- _TASK DETAILS_:
Find all lines below containing the string "Real" and return them.

* * * * * * * * *

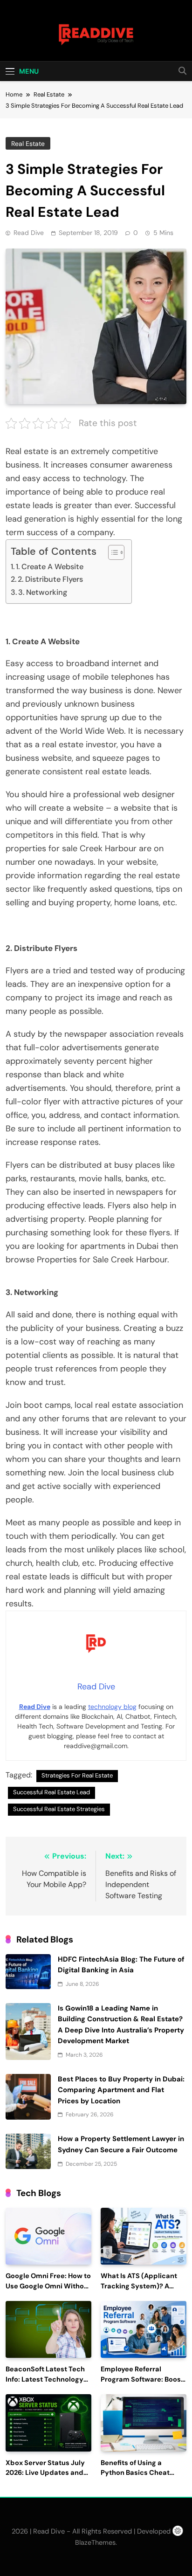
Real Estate (28, 143)
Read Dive (29, 232)
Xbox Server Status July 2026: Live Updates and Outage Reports (45, 2473)
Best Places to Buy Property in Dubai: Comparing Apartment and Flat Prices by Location (121, 2090)
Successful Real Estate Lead (51, 1792)
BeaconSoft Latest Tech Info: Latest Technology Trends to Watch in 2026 (46, 2379)
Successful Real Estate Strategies (59, 1809)
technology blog (112, 1706)
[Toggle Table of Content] (111, 552)
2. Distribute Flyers (50, 579)
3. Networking (42, 592)
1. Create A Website (49, 567)
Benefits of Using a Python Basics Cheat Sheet (135, 2473)
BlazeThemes (95, 2542)
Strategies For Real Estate (77, 1775)
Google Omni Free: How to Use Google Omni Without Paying (48, 2286)
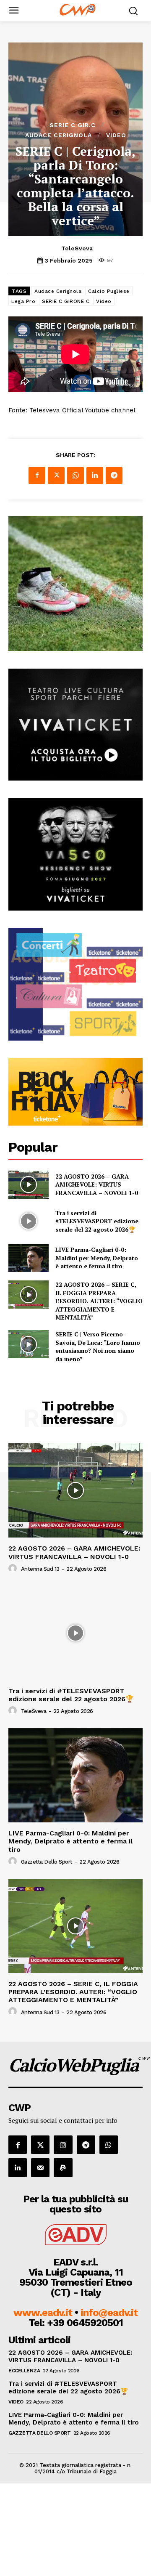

* * * * * * * * *

- _RESPONSE TO THIS TASK_:
Real Estate (28, 143)
Successful Real Estate Lead (51, 1792)
Successful Real Estate Strategies (59, 1809)
Strategies For Real Estate (77, 1775)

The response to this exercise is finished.